We both have Vortex HD Razor 8×42, an excellent binocular with a lifetime guarantee. A good thing as Jerry is on his 3rd pair in 6 years, having damaged 2 pairs in falls. Our scope is a used Swarovski that still competes with the best scopes our there. Jerry has updated his camera a few times since 2013 and now uses a Sony RX10 for photographs and with its long zoom doubles as a scope when we are hiking if a bird is out of our binocular range. I use the Nikon Coolpix P900 for video. The plan is to get a picture/video or audio of every bird we see next year.

The planning is done, the equipment ready, the countdown to January 1 has begun….

A Trio of Big Years – the numbers

I have been intrigued with the idea of Big Years since first reading and then seeing the movie The Big Year, starring Steve Martin, Jack Black and Owen Wilson way back. A big year is a personal challenge among birders to identify as many species of birds by sight or sound in a single calendar year and a certain geographic area. It is on the honour system so many birders try to capture a picture of all the birds they see for irrefutable proof. I’m naturally competitive and it has a crazy kind of appeal BUT I know trying to break records would not be good for my mental and physical health. The stress I would put myself under would no doubt end in someone’s death LOL and not necessarily my own! Still many birders choose not to try for the records and to just compete against themselves with arbitrary rules. So, early this year I came up with an idea, three consecutive Big Years of 200, 300, and 400. Two hundred species seen in Brant County in year 1, three hundred species in Ontario in year 2 and four hundred species seen in Canada in year 3. Crazy huh? But cool, right? They say when you are retired you need to have goals!

Back in 2013 when we started listing, only 187 species of birds were seen in Brant County and the highest ebirder had only 113 species! There are not a lot of birders in Brant County so those of us here have taken on the mission to bird more in the county. It was not until 2016 that 206 species were seen in the county and the top birder was still only seeing 164. Finally in 2020 there were 234 species seen with 3 birders over 200 and then in 2021 Bill Lamond saw 226 out of the 237 birds seen! Since then there are usually 4-5 birders that manage to hit the 200 mark.

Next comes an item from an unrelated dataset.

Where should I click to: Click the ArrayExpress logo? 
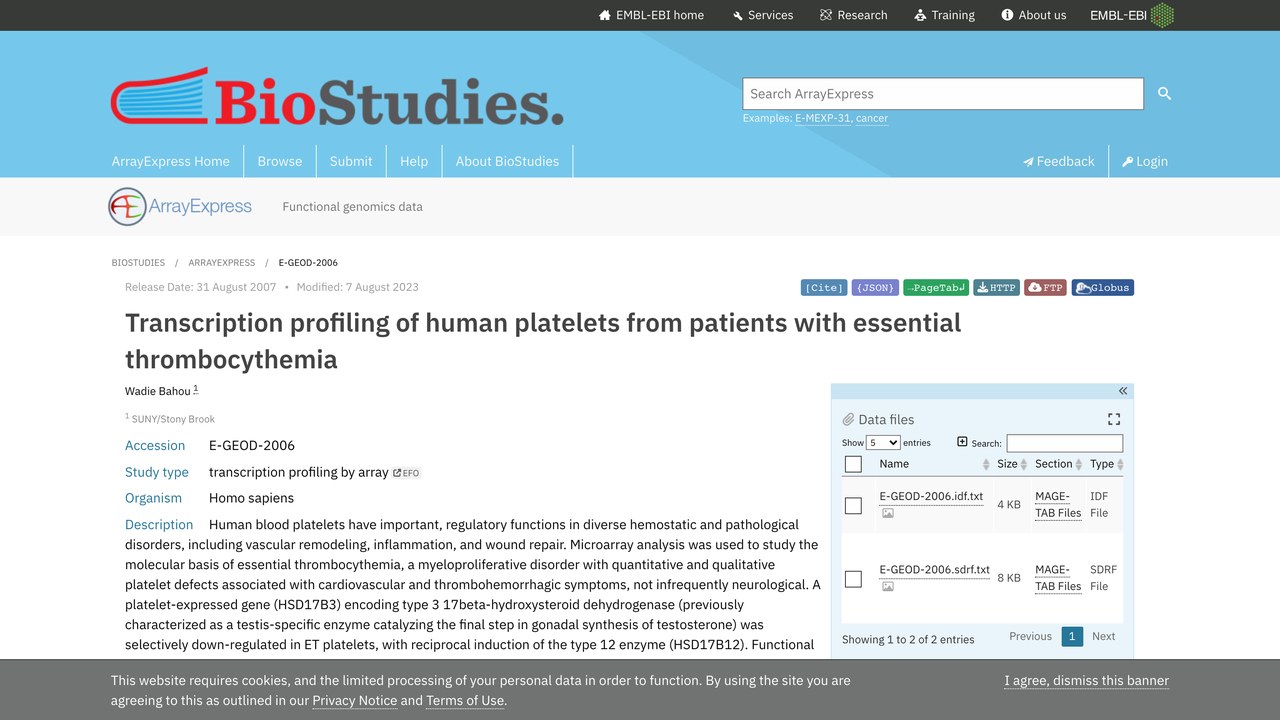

Not super hard, but it requires a lot of days birding, in a small geographic area and you have to chase rarities in order to hit the 200. I have seen over 200 species this year and I’ll tell that story in another blog…

In Ontario there is a large population of birders (thousands) who are super keen and 300 species is the benchmark for many Big Years. In any given year there are around 370 species seen in Ontario and most years 10-12 people hit the 300. In 2022 many people decided to do Big Years (covid ended) so there were a record 21 people over 300 and a new record set of 359 species seen by Kiah Jasper. This year the numbers are back to the norm with 14 birders hitting the 300 mark so far and the top birder seeing 328 species.

You would think that if you can get 300 in Ontario then 400 across Canada would be easy but the larger the geographic area the harder to physically get to the birds. Plus, the birds you need, inevitably, are seen in the other provinces at the same time so you need to make decisions about when to hit spring migration in British Columbia without missing too much of spring migration in Ontario. I’m also not planning on getting on planes to chase a rare bird in BC only to hear of another in Newfoundland so 400 will be a real challenge with just driving across Canada to the east and to the west. In Canada 530 species are usually seen and in most years only 1-4 people manage to cross the 400 mark. Currently an astonishing new record is being set by Bruce DiLabio with 480 species seen and he is the only birder over 400. The previous record was 457! It’s a vast territory to cover and will be the most challenging year for sure.

My previous best numbers for these three locations happened in 2022 because we travelled out west and birded along the way.

Brant County 199 species

Ontario 285 species

Canada 370 species

See, I have been close to the 200,300, and 400 and they are completely doable with lots of planning and good birding karma coming back to us.